All words have a history. But some are particularly interesting to explore when it comes to psychology — because they’re directly born from it.

How many times have you been mesmerized by something, so captured by it that it was like you were in a trance?

The word “mesmerize” dates back to an 18th century Austrian physician named Franz Anton Mesmer (1734-1815). He established a theory of illness that involved internal magnetic forces, which he called animal magnetism. (It would later be known as mesmerism.)

Mesmer believed that good physical and psychological health came from properly aligned magnetic forces; bad health, then, resulted from forces essentially being out of whack. He noticed a treatment that seemed to work particularly well in correcting these misaligned forces.

It involved giving his patients medications with high doses of iron and then moving magnets over their bodies (Goodwin, 1999). During these treatments, Mesmer’s patients would go into a trance-like state and emerge feeling better. He saw this as substantiating the success of his therapy. (What Mesmer hadn’t realized is that he was showcasing the power of suggestion, not magnetism, as Goodwin writes.)

Later, he tossed the magnets from his treatment repertoire. Why? He started seeing that he could enact improvements in his patients without them, leading him to believe that he possessed magnetic powers. As such, he began passing his empty hands over his patient’s bodies and sometimes massaging distressed parts.

While he was popular with his patients, the medical community was less impressed. In fact, he got kicked off the faculty at the esteemed University of Vienna, where he received his medical degree, and was forbidden from practicing medicine in Vienna altogether.

So Mesmer left for greener pastures: Paris. There, Mesmer became a hit, so much so that he started doing group sessions to fit everyone in. During these group sessions, which were held at his fancy clinic in an expensive Parisian neighborhood, patients would hold hands, as Mesmer passed by them, usually wearing a flowing robe.

It was all very ceremonious and dramatic. As Mesmer prompted his patients into a trance, many would swoon and make noise, which of course influenced others in the group.

Again, another medical community became skeptical and viewed Mesmer as nothing more than a quack promoting fraudulent treatments.

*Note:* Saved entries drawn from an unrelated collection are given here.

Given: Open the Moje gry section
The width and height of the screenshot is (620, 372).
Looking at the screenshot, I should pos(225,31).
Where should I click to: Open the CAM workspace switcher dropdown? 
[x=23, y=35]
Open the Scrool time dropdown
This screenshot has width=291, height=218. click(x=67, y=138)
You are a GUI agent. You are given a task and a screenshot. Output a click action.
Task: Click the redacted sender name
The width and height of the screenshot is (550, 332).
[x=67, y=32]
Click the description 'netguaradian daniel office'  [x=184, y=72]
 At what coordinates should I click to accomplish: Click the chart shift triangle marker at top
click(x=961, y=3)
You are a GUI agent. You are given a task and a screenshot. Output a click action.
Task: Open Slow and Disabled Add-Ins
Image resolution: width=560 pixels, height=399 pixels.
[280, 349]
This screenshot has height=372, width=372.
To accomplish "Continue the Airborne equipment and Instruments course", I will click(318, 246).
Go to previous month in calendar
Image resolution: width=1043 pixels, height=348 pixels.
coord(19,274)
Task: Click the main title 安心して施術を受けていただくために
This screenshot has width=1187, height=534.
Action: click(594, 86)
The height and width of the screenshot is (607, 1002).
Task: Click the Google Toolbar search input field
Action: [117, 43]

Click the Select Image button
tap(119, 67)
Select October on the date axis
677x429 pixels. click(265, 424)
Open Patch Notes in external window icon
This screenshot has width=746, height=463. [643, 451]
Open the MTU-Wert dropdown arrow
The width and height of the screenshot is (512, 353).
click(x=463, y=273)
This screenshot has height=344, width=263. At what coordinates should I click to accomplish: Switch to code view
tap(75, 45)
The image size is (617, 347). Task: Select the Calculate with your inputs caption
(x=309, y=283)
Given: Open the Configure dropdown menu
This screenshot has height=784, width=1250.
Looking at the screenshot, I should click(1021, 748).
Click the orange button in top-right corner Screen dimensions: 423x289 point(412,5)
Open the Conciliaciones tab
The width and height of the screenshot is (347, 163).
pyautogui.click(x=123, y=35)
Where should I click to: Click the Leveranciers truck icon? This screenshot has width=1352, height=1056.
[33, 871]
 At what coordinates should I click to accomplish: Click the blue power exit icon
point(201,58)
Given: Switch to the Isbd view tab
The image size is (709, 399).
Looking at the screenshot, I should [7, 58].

So the king appointed a commission to look into Mesmer and his treatment. (Benjamin Franklin served as president, and curiously, Joseph Guillotin was a member.) They not only denounced Mesmer’s therapy as ineffective, they condemned the idea of magnetic forces. They also said that patients’ improvements came not from Mesmer’s magnetism but from their desire to get better.

After the findings, Mesmer left Paris but continued practicing until his death in 1815.

However, mesmerism didn’t die with its founder. Fifteen years later, it came to the U.S. and became really popular. French physician Charles Poyen was one of its champions. He gave presentations in many states and after immigrating to America, even started the mesmerist publication The Psychodinamist. (Benjamin & Baker, 2004).

American mesmerists also used the power of suggestion to help patients with everything from health to family problems. Again, clients reported feeling better after their sessions, as though they’d “been set free by their treatments” and felt “spiritually invigorated” (Benjamin & Baker, 2004).

The Fowler Brothers, who’d made money off of phrenology, also got in the business of mesmerism (Benjamin & Baker, 2004).

“Toward the end of the 19th century they began to promote lectures and courses in ‘personal magnetism’ that promised a pleasing personality; the cultivation of success; how to succeed in love, courtship and marriage; how to prevent disease; how to build character; and how to become a great power in the world.”

Mesmerism wasn’t just a blip in psychology’s history. It actually paved the way for hypnosis and something even bigger.

Psychologist Philip Cushman writes (as cited in Benjamin & Baker, 2004):

“In certain ways, mesmerism was the first secular psychotherapy in America, a way of ministering psychologically to the great America unchurched. It was an ambitious attempt to combine religion with psychotherapy, and it spawned ideologies such as mind cure philosophy, the New Thought movement, Christian Science and American spiritualism.”

Resources

Benjamin, L.T., & Baker, D.B. (2004). The beginnings of psychological practice: Psychology’s other occult doubles. From Séance to Science: A History of the Profession of Psychology in America (pp.21-24). California: Wadsworth/Thomson Learning.

Goodwin, C.J. (1999). Psychoanalysis and clinical psychology: Mesmerism and hypnosis. A History of Modern Psychology (pp. 363-365). New York: John Wiley & Sons, Inc.